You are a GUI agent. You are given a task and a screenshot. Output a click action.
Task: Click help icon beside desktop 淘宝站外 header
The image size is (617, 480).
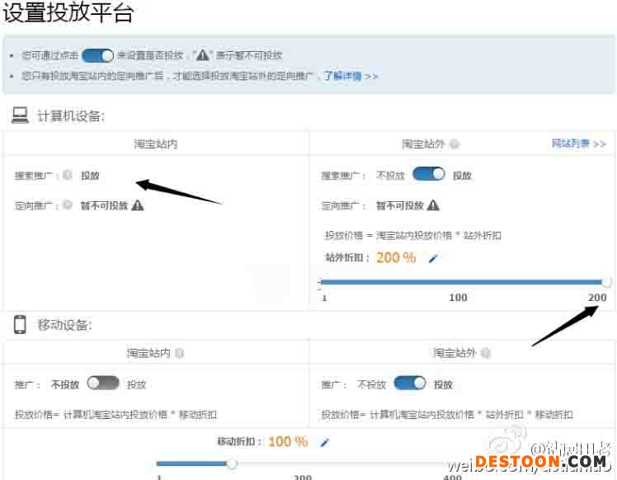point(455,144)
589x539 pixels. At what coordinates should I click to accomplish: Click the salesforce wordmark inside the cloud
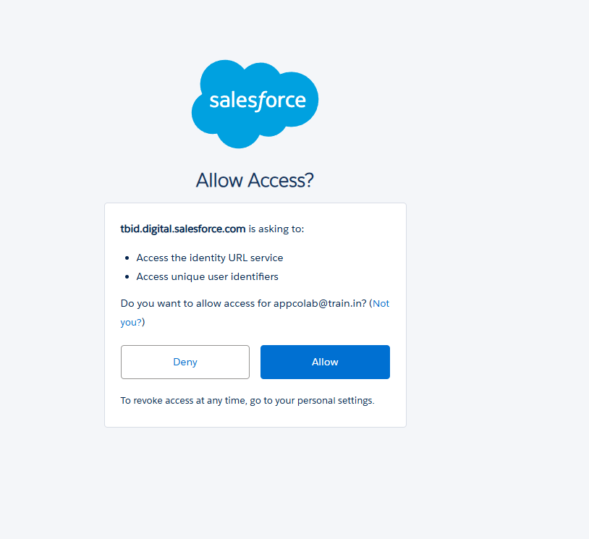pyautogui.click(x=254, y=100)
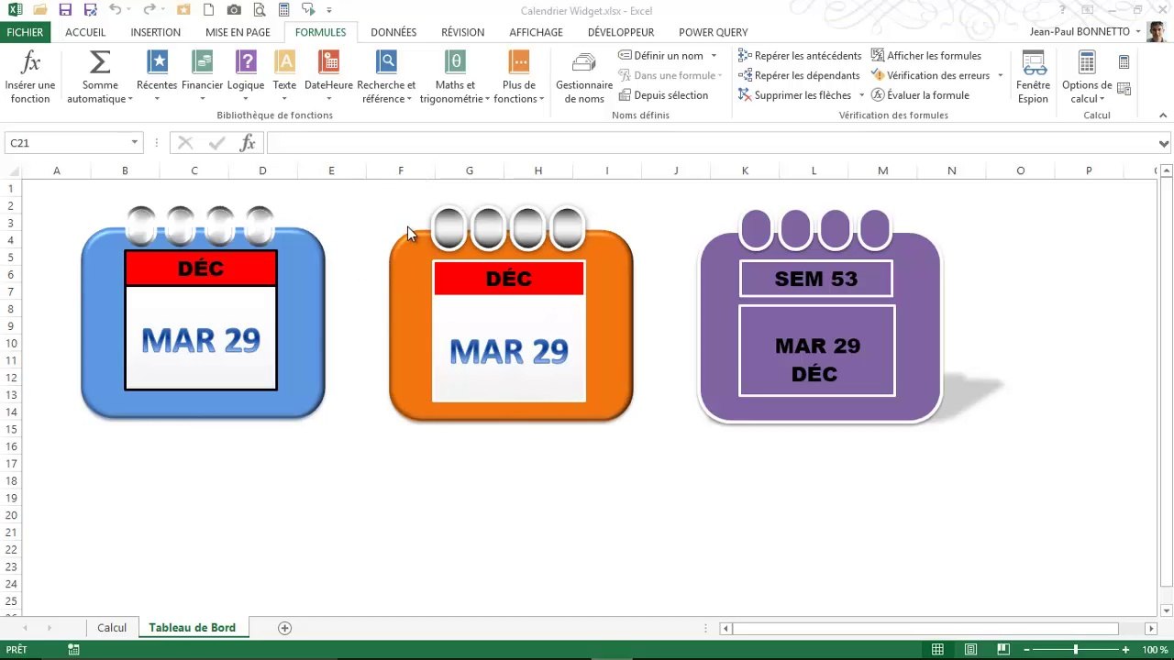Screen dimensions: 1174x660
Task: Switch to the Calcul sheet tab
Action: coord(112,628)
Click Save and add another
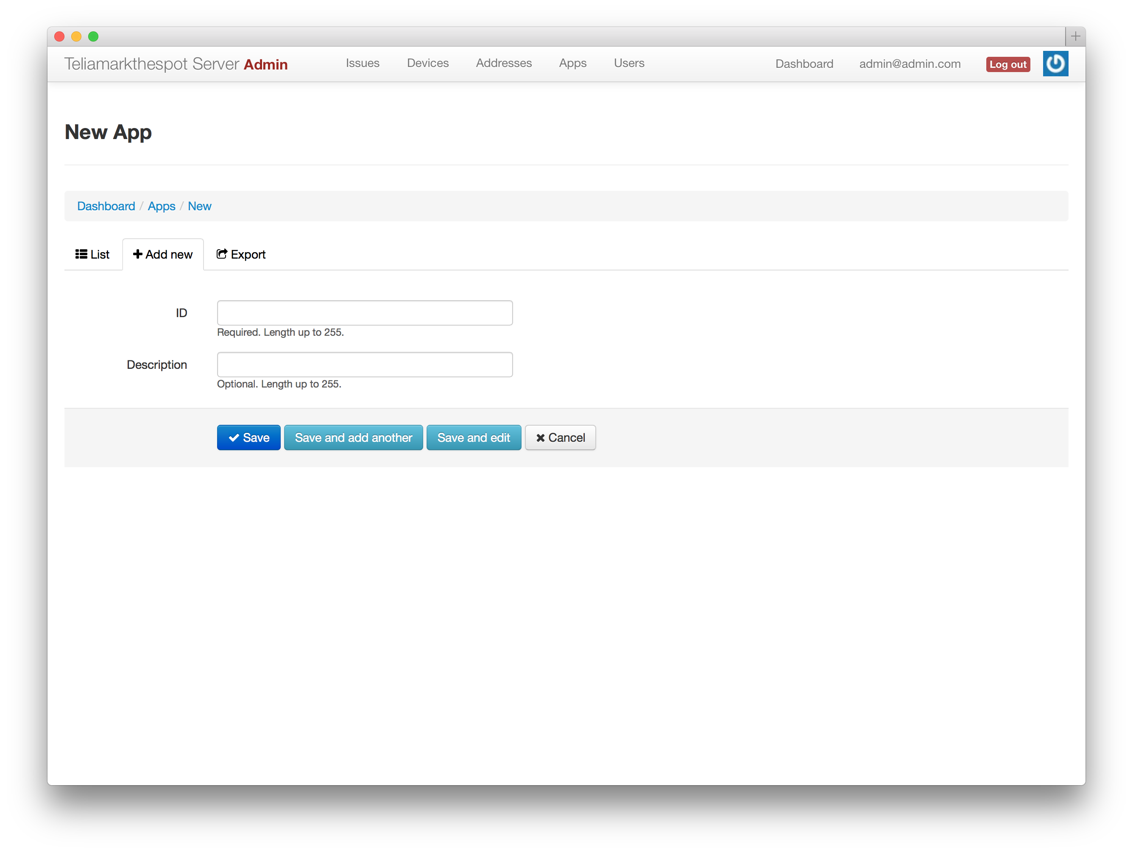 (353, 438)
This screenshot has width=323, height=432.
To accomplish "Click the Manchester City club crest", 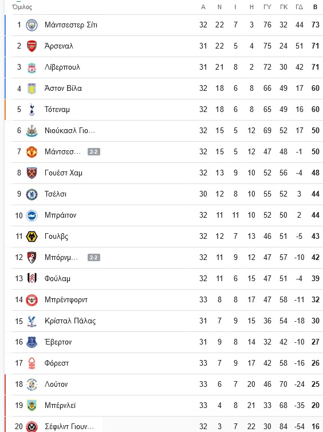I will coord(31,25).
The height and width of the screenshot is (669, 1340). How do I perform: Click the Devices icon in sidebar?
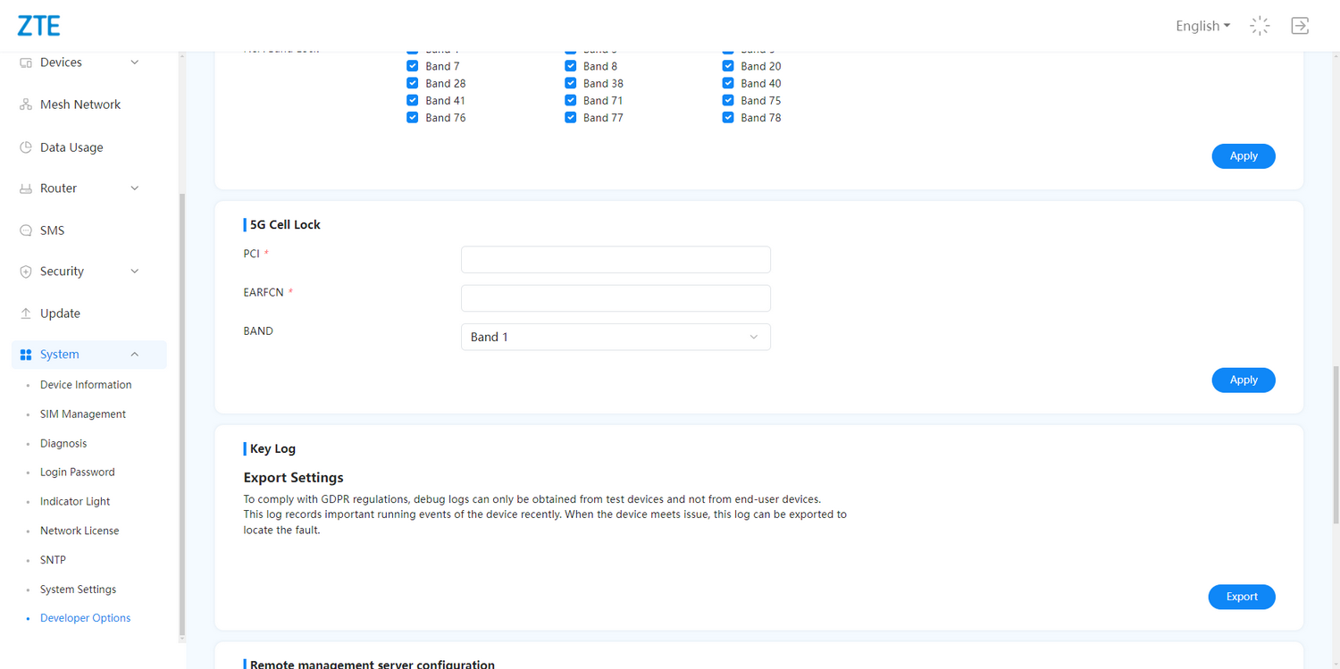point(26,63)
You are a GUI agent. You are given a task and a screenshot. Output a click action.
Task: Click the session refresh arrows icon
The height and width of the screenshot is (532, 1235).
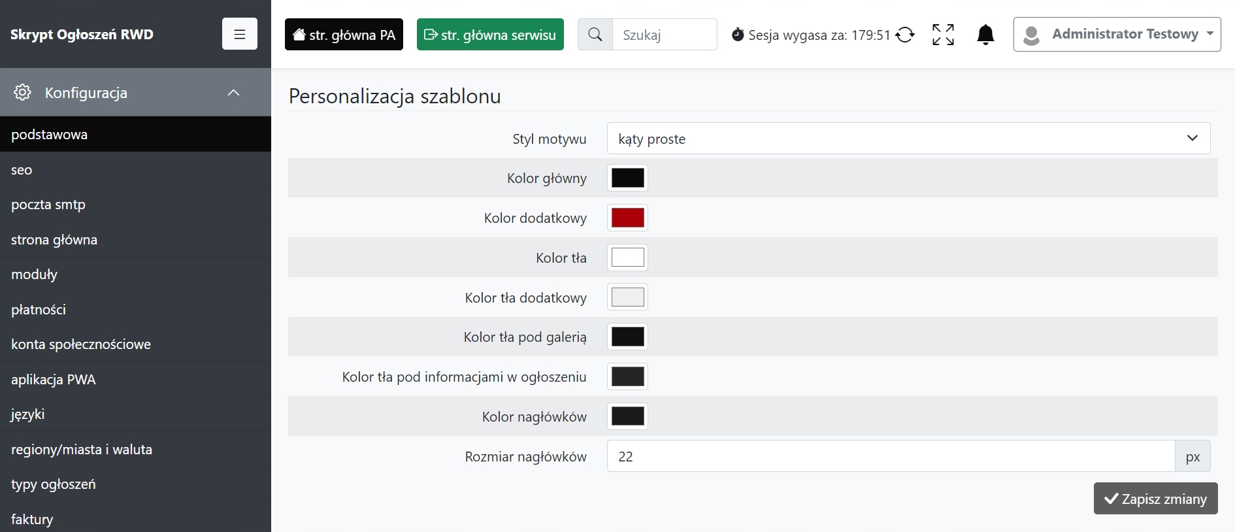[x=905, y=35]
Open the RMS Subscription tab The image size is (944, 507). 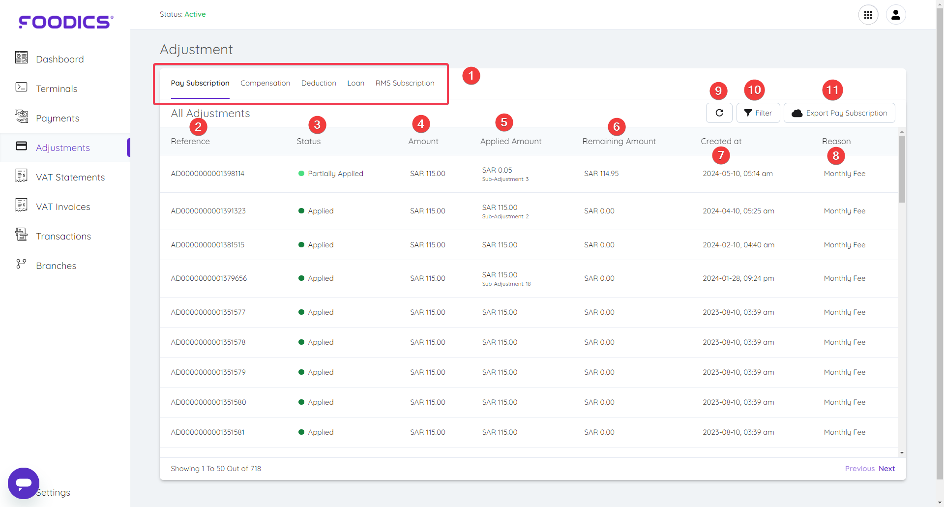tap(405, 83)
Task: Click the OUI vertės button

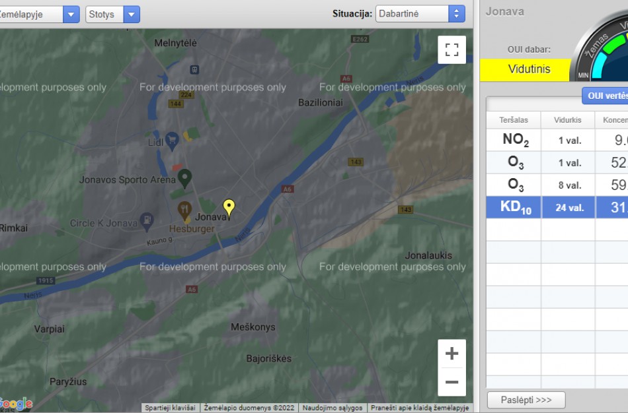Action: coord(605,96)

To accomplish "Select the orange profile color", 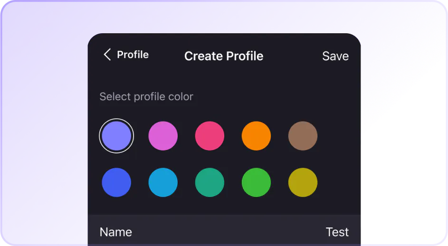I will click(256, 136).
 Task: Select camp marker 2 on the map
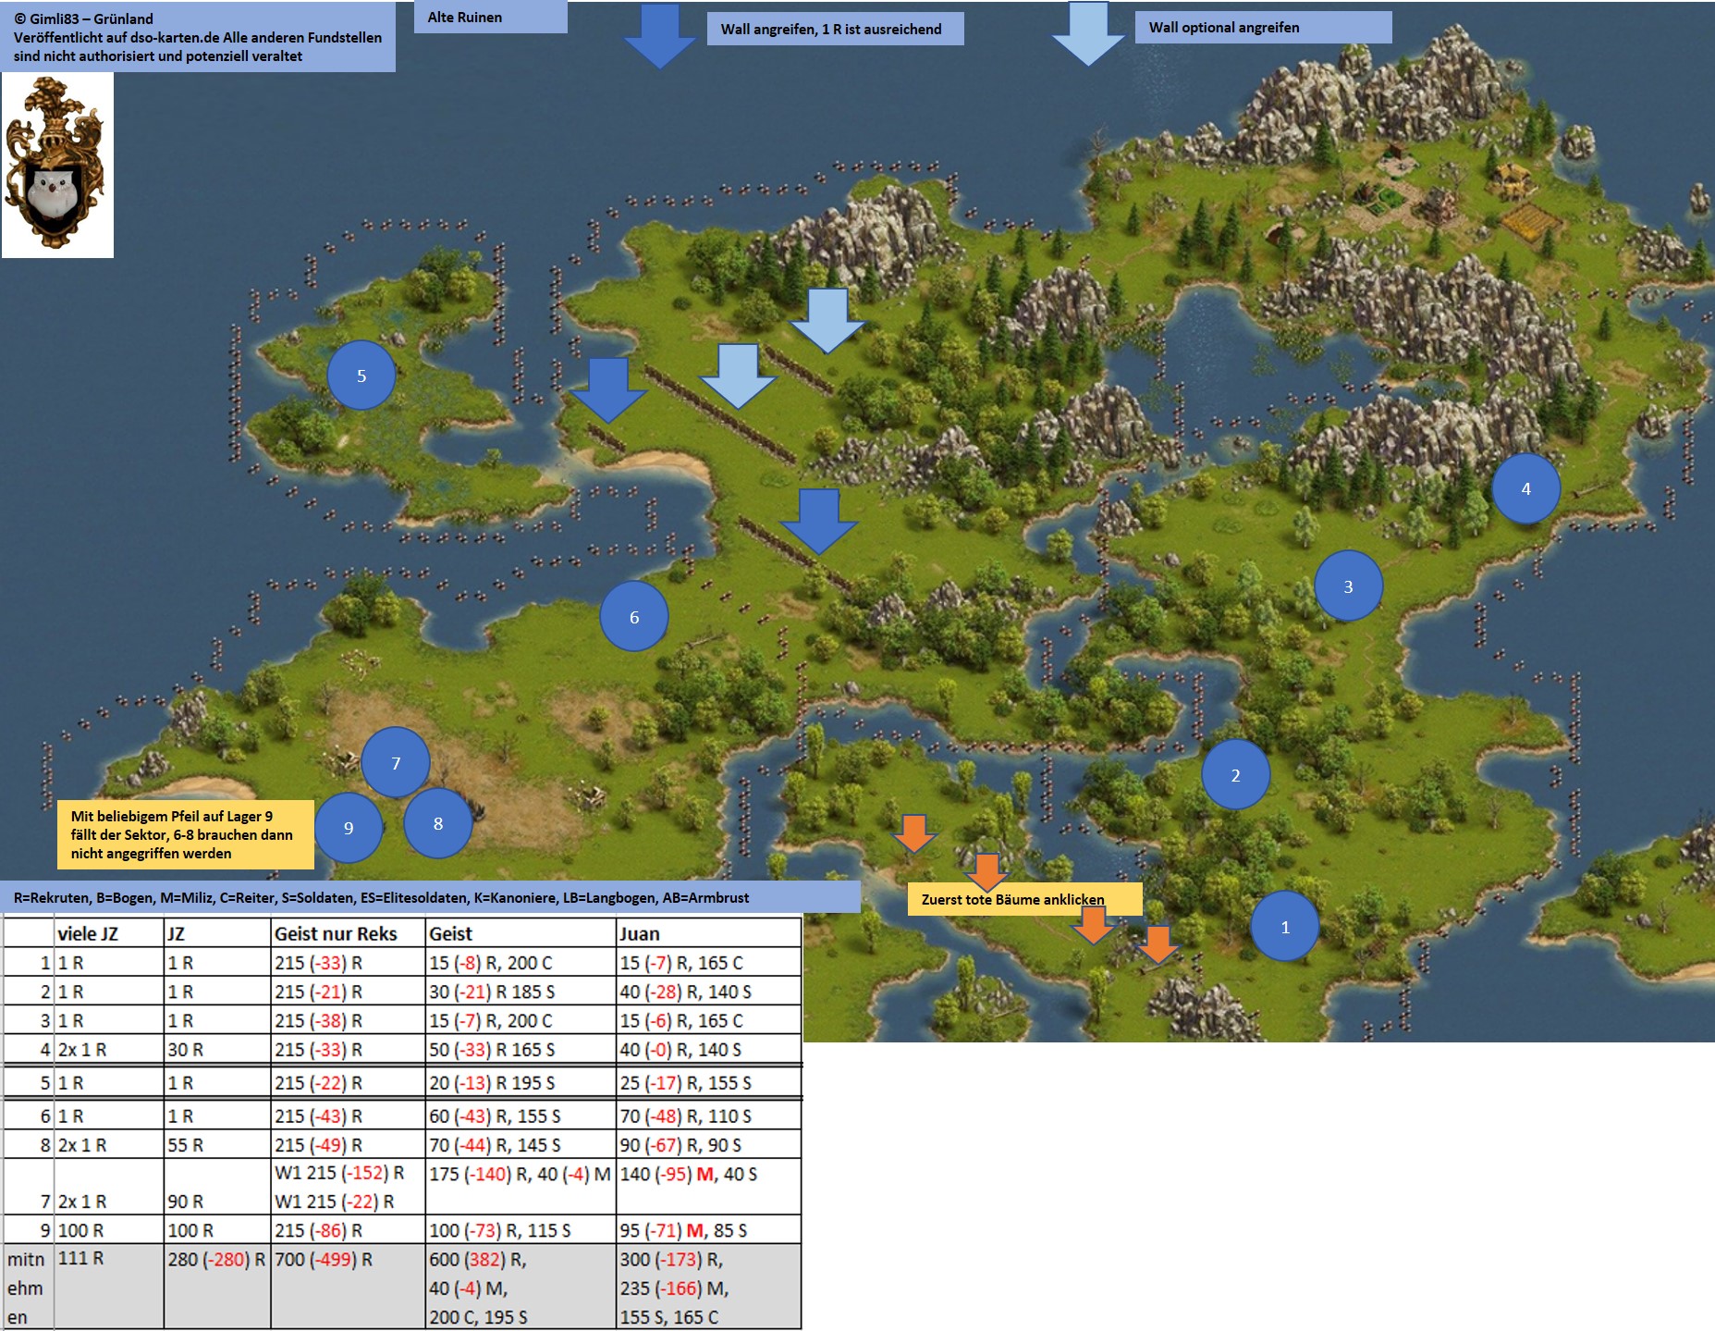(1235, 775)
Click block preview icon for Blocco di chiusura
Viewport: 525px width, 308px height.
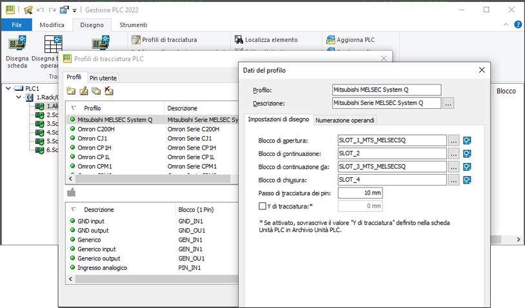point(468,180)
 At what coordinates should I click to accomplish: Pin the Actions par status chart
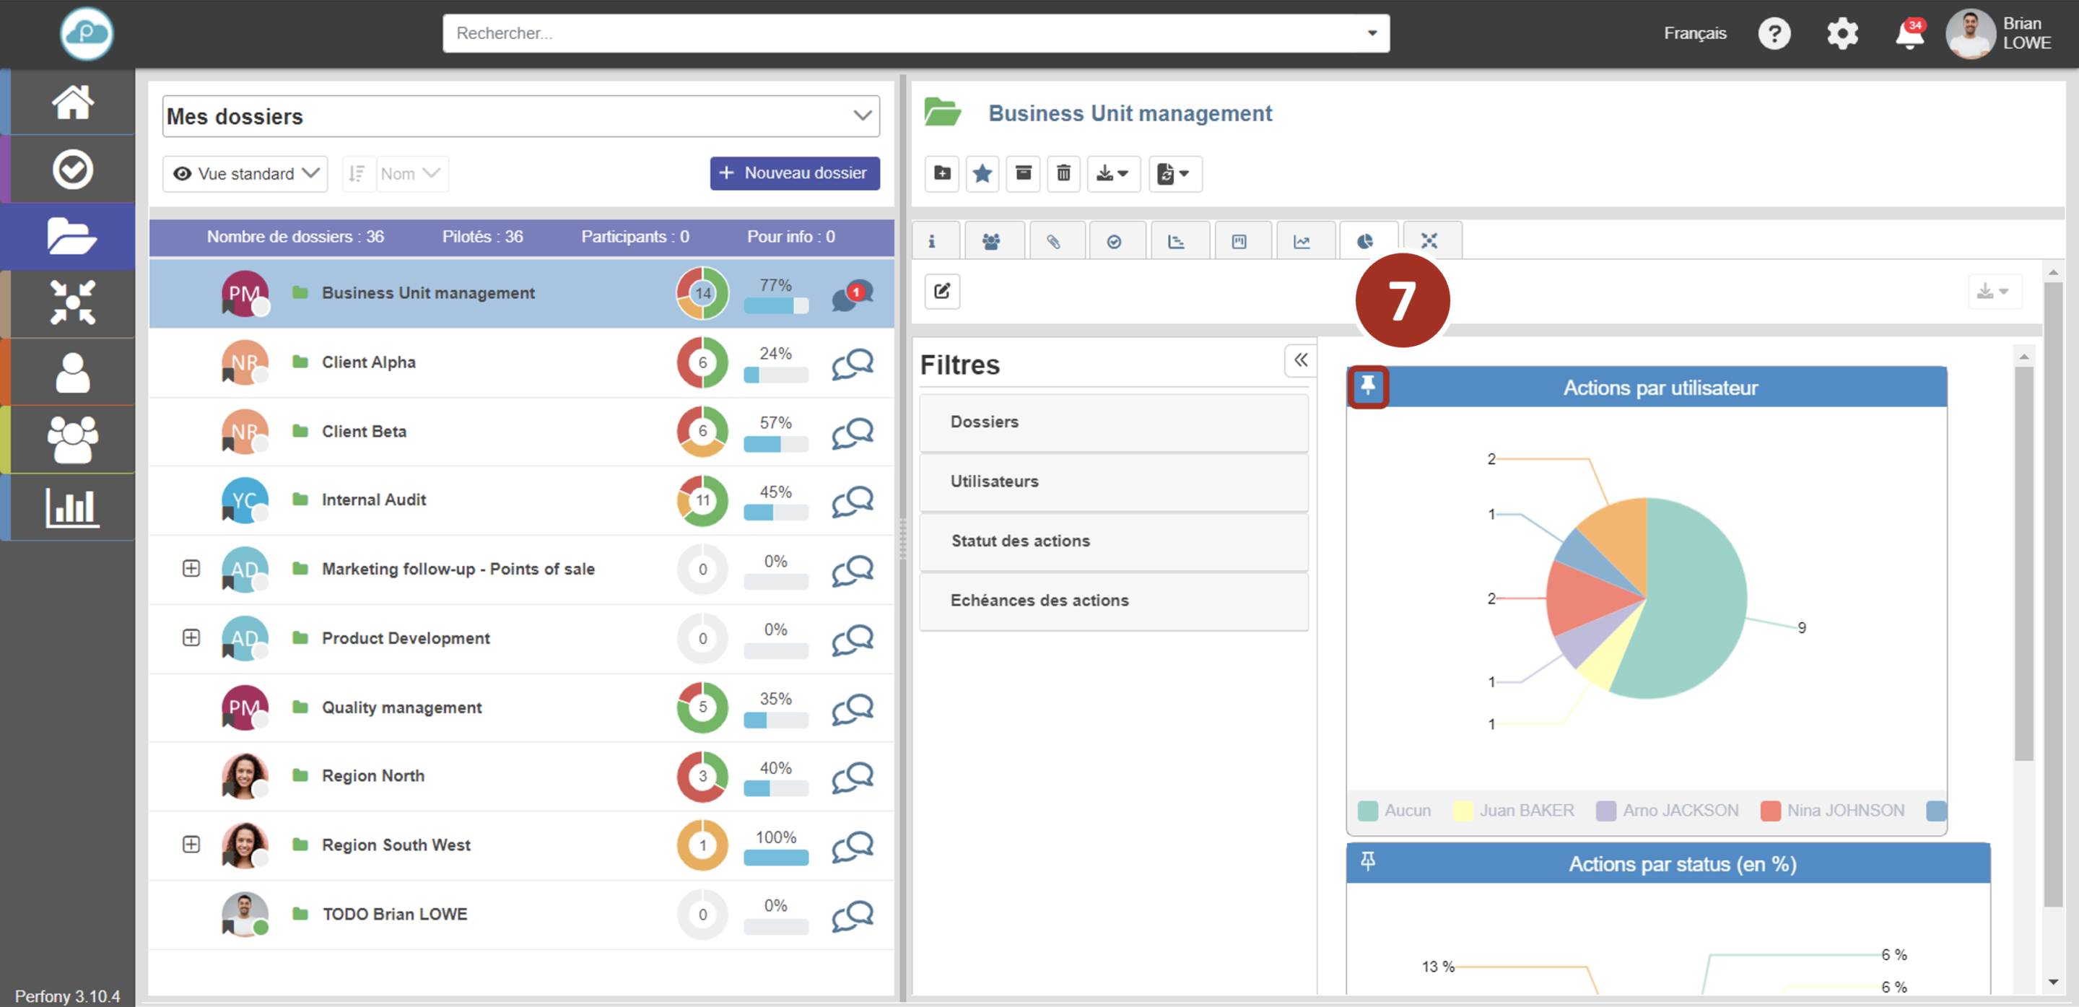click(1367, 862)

Exercise aim: Switch "preview icon" to "preview button" in the entries from the line with "Click block preview" through the end of the entries, and write those lines out again with nothing else changed. Leave the pictures out.

Answer to this task:
Click block preview button for Blocco di chiusura
Viewport: 525px width, 308px height.
point(468,180)
 At what coordinates should I click to accomplish: Pin the Actions par status chart
click(1367, 862)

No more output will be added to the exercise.